You might wonder why I used the fake gateway implementation in the previous unit tests if a library like Nock exists. Think about it for a second. What would happen if I began retrieving photos from a web socket, GraphQL, or gRPC API instead of REST? A rare scenario, but possible, nevertheless.

A change like that would be easy. I would need a new class implementing the gateway interface and brief integration tests for the new client to carry it out. Nothing else in the logic surrounding our adapters, including unit tests targeting use cases, would not change. Dismantling and rewriting most of our tests because of a tight REST coupling would showcase a lousy design.

Okay, but weren't all mock objects considered harmful, so why use them with Nock now? Despite the name, I treat and use Nock as a stub library. I command it to return canned responses or errors, similar to what I did with the fake gateway. It's still easy and does not limit me to a fixed HTTP client, unlike spying and mocking. Mock objects aren't harmful, either. We should only use them sparingly and be aware of the trade-offs.

Conclusion

In this post, I showed you how to design an outbound adapter to collaborate with the use case handlers and assist with the dirty work. Our use case handlers should always act like helpless store clerks: when asked to handle input or output, they raise their hands and ask a collaborator to help with the task.

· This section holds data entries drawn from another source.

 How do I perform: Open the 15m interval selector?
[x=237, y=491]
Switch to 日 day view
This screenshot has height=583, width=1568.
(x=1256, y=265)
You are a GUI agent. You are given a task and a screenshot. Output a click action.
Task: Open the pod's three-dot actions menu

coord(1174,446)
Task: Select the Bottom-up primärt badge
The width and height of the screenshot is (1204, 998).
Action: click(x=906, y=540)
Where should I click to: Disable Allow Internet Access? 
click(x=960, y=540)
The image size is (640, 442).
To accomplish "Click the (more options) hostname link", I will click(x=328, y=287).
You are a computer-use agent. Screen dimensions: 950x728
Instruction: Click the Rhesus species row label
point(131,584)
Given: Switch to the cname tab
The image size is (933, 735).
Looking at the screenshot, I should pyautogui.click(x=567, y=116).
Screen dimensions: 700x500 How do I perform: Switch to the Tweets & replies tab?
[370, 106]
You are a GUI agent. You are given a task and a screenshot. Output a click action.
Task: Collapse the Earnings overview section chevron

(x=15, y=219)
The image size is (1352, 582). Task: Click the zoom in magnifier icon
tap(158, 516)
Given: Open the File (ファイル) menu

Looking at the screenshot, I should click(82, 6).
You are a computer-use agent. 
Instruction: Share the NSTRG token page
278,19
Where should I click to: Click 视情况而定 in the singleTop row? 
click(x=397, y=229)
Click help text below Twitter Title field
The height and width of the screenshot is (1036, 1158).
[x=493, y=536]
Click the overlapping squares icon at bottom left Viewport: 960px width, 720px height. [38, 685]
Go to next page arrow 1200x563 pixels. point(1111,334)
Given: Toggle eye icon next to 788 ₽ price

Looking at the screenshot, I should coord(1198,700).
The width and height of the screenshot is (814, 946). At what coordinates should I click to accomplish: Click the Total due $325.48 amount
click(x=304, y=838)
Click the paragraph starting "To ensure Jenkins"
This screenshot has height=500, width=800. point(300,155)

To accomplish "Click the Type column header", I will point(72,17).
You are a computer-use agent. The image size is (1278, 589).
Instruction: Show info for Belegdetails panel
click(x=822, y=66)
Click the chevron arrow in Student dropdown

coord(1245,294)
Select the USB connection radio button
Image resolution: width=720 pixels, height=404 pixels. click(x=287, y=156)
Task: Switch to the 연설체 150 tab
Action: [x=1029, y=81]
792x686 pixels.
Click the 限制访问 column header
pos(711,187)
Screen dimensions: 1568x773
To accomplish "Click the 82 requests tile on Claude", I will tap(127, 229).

However, you don't always need an outbound adapter. Instead, use it only when communicating with an external service or dependency. For example, earlier, I presented you with a photo calculator service for parsing the photo dimensions. This is a pure service without any ties to external services, and as such, it does not need to collaborate with an outbound adapter.

Remember that external dependencies are not limited to APIs running in a foreign cloud service. Your computer's file system is also an external dependency, even if accessing one is fast with modern drives. The same applies to a local database running inside a container. Those can still fail you — that alone is enough reason to substitute those with fakes.

You're a grown-up person. I won't chasten you for not faking dependencies. You can test against a real filesystem, API, and an actual database to your heart's content. However, you will realize the importance of test doubles when your previously so fast tests start to take longer and longer to run, and as a consequence, you run them less frequently, increasing the feedback loop and causing defects to arise. I hope you come back to read my guide then.

In the next post, I will explain the importance of domain modelling and introduce the magnificent concept of parsing instead validating.

Footnotes

  1. Beware of abusing the dependency injection technique! Some codebases are too keen on it by enforcing each class to have at least one interface to implement. This creates redundant indirection, which benefits no one, only showing that the author hasn't understood dependency injection.

  2. If you're overwhelmed by the terminology around dummies, stubs, fakes, spies, and mocks, Uncle Bob has written a helpful dialogue called the Little Mocker where he explains the differences.

  3. Popular test runner libraries such as Jest and Vitest support resetting the state of all mock objects after each test run, but it's common to forget configuring this and spending substantial time in debugging the failing expectations.